Complete o seguinte ▸
**1.** No texto sobre a função social do contrato, como Fábio Ulhoa Coelho classifica a função social dos contratos?
**2.** Redija a continuação do texto sobre a função social do contrato a partir da última frase apresentada.
===== Texto para leitura =====
Nessa perspectiva de pensamento dispõe Eduardo Sens Santos (2002 apud GAGLIANO 2019, p. 99):
[...] o contrato não pode mais ser entendido como mera relação individual. É preciso atentar para os seus efeitos sociais, econômicos, ambientais e até mesmo culturais. Em outras palavras, tutelar o contrato unicamente para garantir a equidade das relações negociais em nada se aproxima da ideia de função social. O contrato somente terá uma função social – uma função pela sociedade – quando for dever dos contratantes atentar para as exigências do bem comum, para o bem geral. Acima do interesse em que o contrato seja respeitado, acima do interesse em que a declaração seja cumprida fielmente e acima da noção de equilíbrio meramente contratual, há interesse de que o contrato seja socialmente benéfico, ou, pelo menos, que não traga prejuízos à sociedade – em suma, que o contrato seja socialmente justo (SANTOS 2002 apud GAGLIANO, 2019, p. 99).
Por isso, não pode haver uma liberdade contratual absoluta, as partes da relação não podem colocar seus interesses acima dos interesses sociais, isso porque o contrato não é uma relação individual, ele produz efeitos inclusive quanto a coletividade social.
Segundo Fábio Ulhoa Coelho (2012, p. 90), é possível notar do próprio direito positivado que a função social dos contratos é uma cláusula geral e que prestigia interesses que vão além dos meramente individuais dos contratantes. Possuindo a cláusula geral de função social o intuito de impedir que por meio dos contratos possam ser afetados de forma negativa quaisquer interesses públicos, coletivos ou difusos dos quais os contratantes não têm permissão para dispor.
Por essa razão, quando for analisado o contrato de namoro, é necessário levar em consideração a função social do contrato. Pois, os contraentes, apesar de terem a liberdade de contratar, não podem utilizar-se dessa como um princípio absoluto, isso por que, como analisado anteriormente, o contrato precisa atender, além do interesse individual, o interesse social.
===== Dados armazenados =====
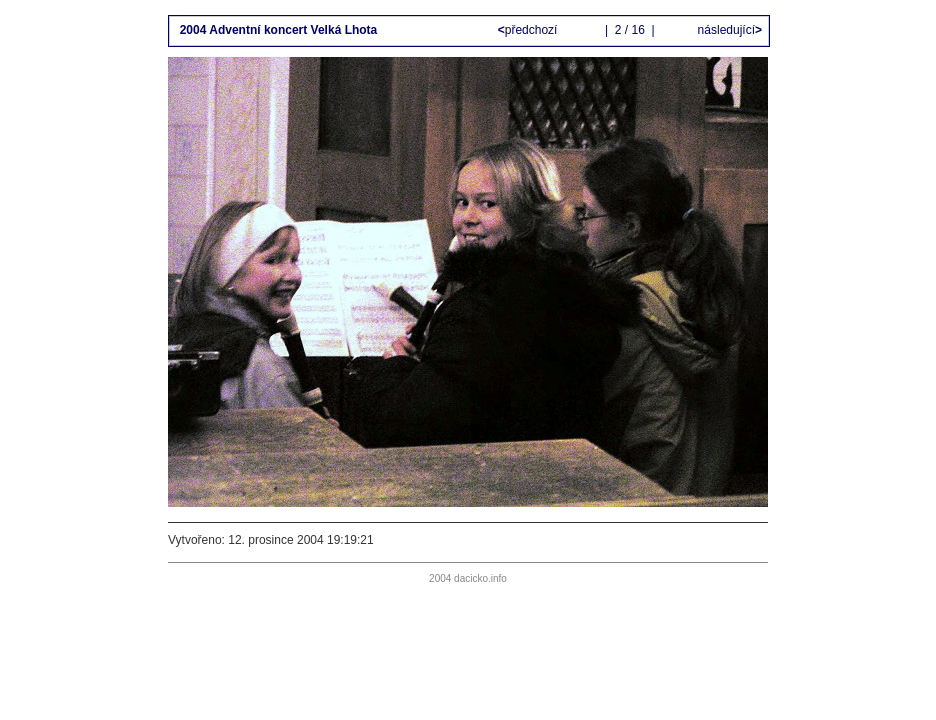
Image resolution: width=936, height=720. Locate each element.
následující (728, 30)
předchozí (529, 30)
=====
Respostas por tarefa ▸
**1.** Como uma cláusula geral, que prestigia interesses que vão além dos meramente individuais dos contratantes.

**2.**
Com isso, é possível concluir que os contratos não podem ser realizados sob a ótica individualista dos contratantes, isso porque deve-se levar em consideração a função social de qual aquele contrato faz parte. A liberdade de contratar não deve ser considerada e nem vista como absoluta, pois essa é hierarquicamente inferior a função social que deve ser analisada de forma precípua nas relações contratuais, eis que é considerado pela boa doutrina como verdadeira norma geral que deve ser respeitada em todas avenças contratuais.
Além do da função social há a boa-fé que constitui verdadeiro princípio disciplinado pelo código podendo ser dividido em boa-fé subjetiva e objetiva. Segundo Gonçalves (2019, p. 65) a boa-fé subjetiva é aquela em que diz respeito ás partes sobre o conhecimento ou desconhecimento em relação a certos fatos achando estar agindo conforme estabelece o direito, apesar de ser outra realidade.
Diferente é a boa-fé objetiva que vem estipulada no Código Civil de 2002, principalmente em seu artigo 422 que dispõe que “os contratantes são obrigados a guardar, assim na conclusão do contrato, como em sua execução, os princípios de probidade e boa-fé”, ou seja, segundo o CC/2002 há um dever de que as partes, em todos os momentos, se revistam de lealdade e confiança mútua nas relações obrigacionais como um todo.
O princípio da boa-fé possui múltiplas funções: interpretativa, integrativa e controladora. Conforme diz Rizzardo (2015, p. 73), a boa-fé auxilia na interpretação das cláusulas contratuais, ou seja, ao analisar cada caso e cada contrato o juiz deve levar em consideração a boa-fé dos contratantes e, além disso, interpretar as cláusulas presentes seguindo o próprio princípio. Essa função vem explicitada no art. 113 do CC/2002 que diz que “os negócios jurídicos devem ser interpretados conforme boa-fé e os usos do lugar de sua celebração”. Portanto, há de fato uma preocupação do ordenamento jurídico legislativo em assegurar que a boa-fé seja utilizada como verdadeira norma interpretativa.
A função integrativa é consubstanciada em deveres que vêm intrínsecos nos contratos, como, por exemplo, o dever de lealdade e confiança entre as partes. Essa função é a que vem regulada no artigo 422 do CC/2002 supracitado que diz que as partes devem guardar o dever de probidade em todo o contrato, a doutrina traz outros deveres para além dos trazidos no código que são inerentes a todos os contratos, por exemplo, dever de clareza nas informações e assistência mútua.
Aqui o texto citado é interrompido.